Judge Strikes Down Law That Saved Terri Schiavo’s Life

Bioethics   |   Steven Ertelt   |   May 6, 2004   |   9:00AM   |   WASHINGTON, DC

Judge Strikes Down Law That Saved Terri Schiavo’s Life

by Steven Ertelt
LifeNews.com Editor
May 6, 2004

Clearwater, FL (LifeNews.com) — As expected, Circuit Court Judge Douglas Baird struck down Terri’s Law, the measure approved by the Florida state legislature that authorized Governor Jeb Bush to ask doctors to reinsert the feeding tube that provided Terri with food and water.

In finding the law unconstitutional, Judge Baird claimed the law violates Terri’s right to privacy and the separation of powers by giving the governor legislative authority.

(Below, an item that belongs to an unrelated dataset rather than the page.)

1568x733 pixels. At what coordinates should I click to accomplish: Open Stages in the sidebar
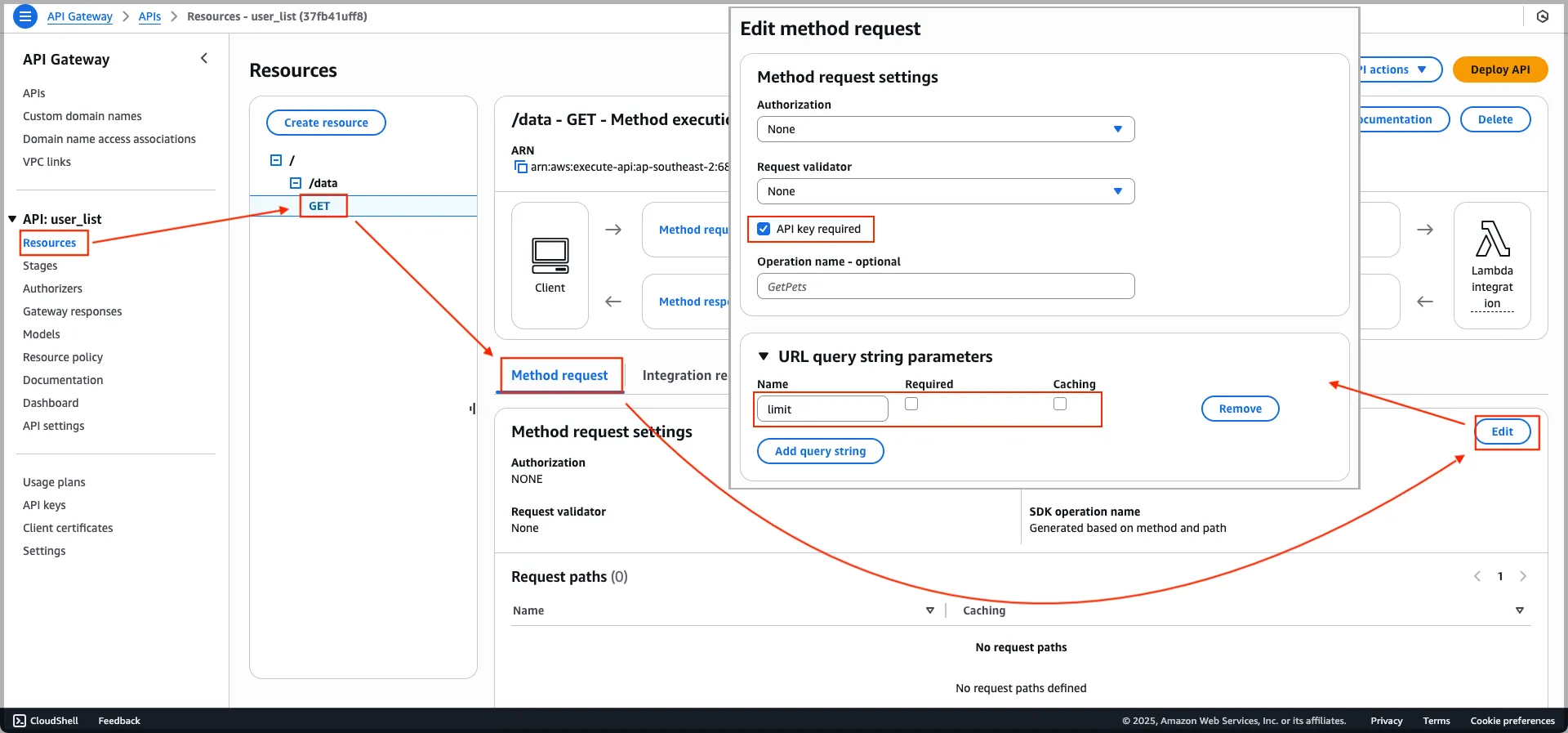pyautogui.click(x=40, y=266)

Those are the same arguments that were made by George Felos, the assisted suicide advocate who is the lead attorney for Terri’s estranged husband Michael.

Governor Bush has already instructed his attorneys to file an appeal in the case to the 2nd District Court of Appeal. By doing that, Bush ensures that the feeding tube remains in place while the appeal is being considered.

Jacob DiPietre, a spokesman for Governor Bush, told the Associated press that Bush wants to "continue to defend the constitutionality of this law."

However the appeals court has previous ruled in Michael’s favor allowing him to disconnect the feeding tube and end Terri’s life.

Pat Anderson, an attorney for Terri’s parents Bob and Mary Schindler said she was disappointed by not surprised by Baird’s ruling.

Nancy Valko, a representative of Nurses for Life, is a leading monitor of end-of-life issues.

"One of the terrible ironies of Terri’s case is that so many organizations purporting to protect civil and constitutional rights are on the other side," Valko said. "Just where is the constitutional and civil right to be killed?"

While most media outlets report that Terri Schiavo collapsed in 1990 as a result of a potassium imbalance, Terri Schiavo may have collapsed as a result of physical abuse from her estranged husband Michael, according to the Schindlers.

A bone scan conducted on Terri in March 1991 showed she had several fractures and was the victim of "abnormal activity" that caused "previous traumas," indicating she may have been beaten or abused.

Doctors selected by the Schindlers have reviewed Terri’s medical records.

They found that a heart attack did not cause Terri’s collapse, Pamela Hennesy, a representative of Terri’s family, said. Rather, according to one physician, Terri may have been a strangulation victim.